ZU ERLEDIGENDE AUFGABEN
[a] Wie beurteilten die von Julia Block befragten KAFO-Patienten laut dem Lesetext ihre Lebensqualität im Vergleich zu AFO-Patienten?
[b] Gib den Lesetext von „Dipl.-Ing. Julia Block“ bis einschließlich „Diskussion und Interpretation.“ wortgetreu wieder.
[c] Wie lautet der folgende Satz aus dem Lesetext auf Englisch: „Soll man Dysmelie-Patienten eine Amputation anbieten oder nicht?“

LESETEXT
_ _ _ _ _
Dipl.-Ing. Julia Block vom UKHD berichtete anschließend über eine von ihr selbst durchgeführte Studie zur Lebensqualität von Orthesenpatienten, und auch sie konnte Überraschendes berichten: Die von ihr befragten KAFO-Patienten beurteilten ihre Lebensqualität mit dem Hilfsmittel im Durchschnitt besser als AFO-Patienten. Block räumte zwar ein, dass statistische Effekte bei diesem Ergebnis eine Rolle gespielt haben könnten, gleichwohl gaben ihre Aussagen Anlass zu Diskussion und Interpretation.
Der nächste Themenschwerpunkt behandelte Dysmelie, Amputation und die damit einhergehenden prothetischen beziehungsweise orthoprothetischen Versorgungen. Soll man Dysmelie-Patienten eine Amputation anbieten oder nicht? Dr. M. Götze (UKHD) war es wichtig darauf hinzuweisen, dass diese Frage weder abschließend noch in allen Fällen gleich beantwortet werden könne. Merkur Alimusaj stellte in diesem Zusammenhang für ausgewählte Fälle einen sogenannten Traktionsliner zur Diskussion – ein Stichwort, das Prothetikern zunächst Sorgenfalten auf die Stirn treibt. Alimusaj machte jedoch deutlich, dass er im begründeten Einzelfall auch den Mut hat, unorthodoxe Wege zu gehen.
_ _ _ _ _
DATENSATZAUSZÜGE
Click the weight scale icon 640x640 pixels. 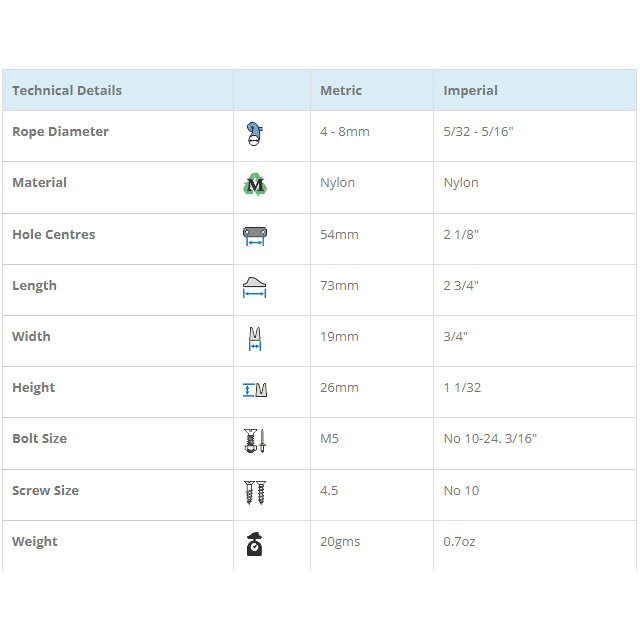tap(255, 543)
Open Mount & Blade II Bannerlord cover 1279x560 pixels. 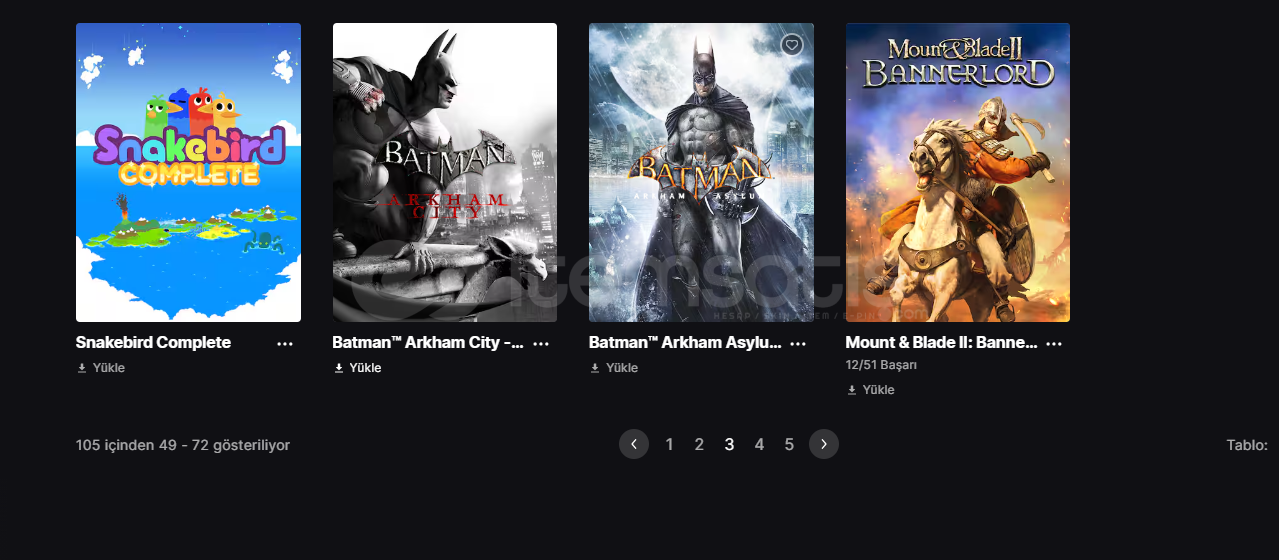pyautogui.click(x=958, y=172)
_ _ _ _ _
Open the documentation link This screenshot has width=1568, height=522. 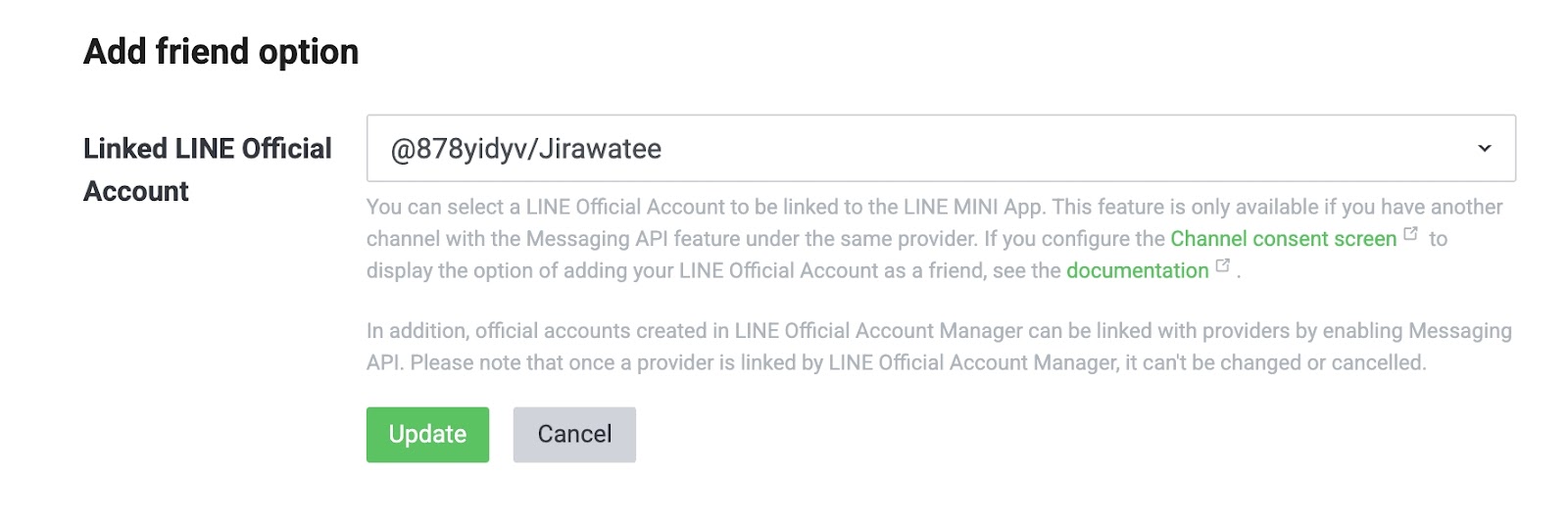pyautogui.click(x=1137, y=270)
_ _ _ _ _
LÖSUNGEN
[a] Im Durchschnitt besser als die AFO-Patienten.

[b]
Dipl.-Ing. Julia Block vom UKHD berichtete anschließend über eine von ihr selbst durchgeführte Studie zur Lebensqualität von Orthesenpatienten, und auch sie konnte Überraschendes berichten: Die von ihr befragten KAFO-Patienten beurteilten ihre Lebensqualität mit dem Hilfsmittel im Durchschnitt besser als AFO-Patienten. Block räumte zwar ein, dass statistische Effekte bei diesem Ergebnis eine Rolle gespielt haben könnten, gleichwohl gaben ihre Aussagen Anlass zu Diskussion und Interpretation.

[c] Should dysmelia patients be offered an amputation or not?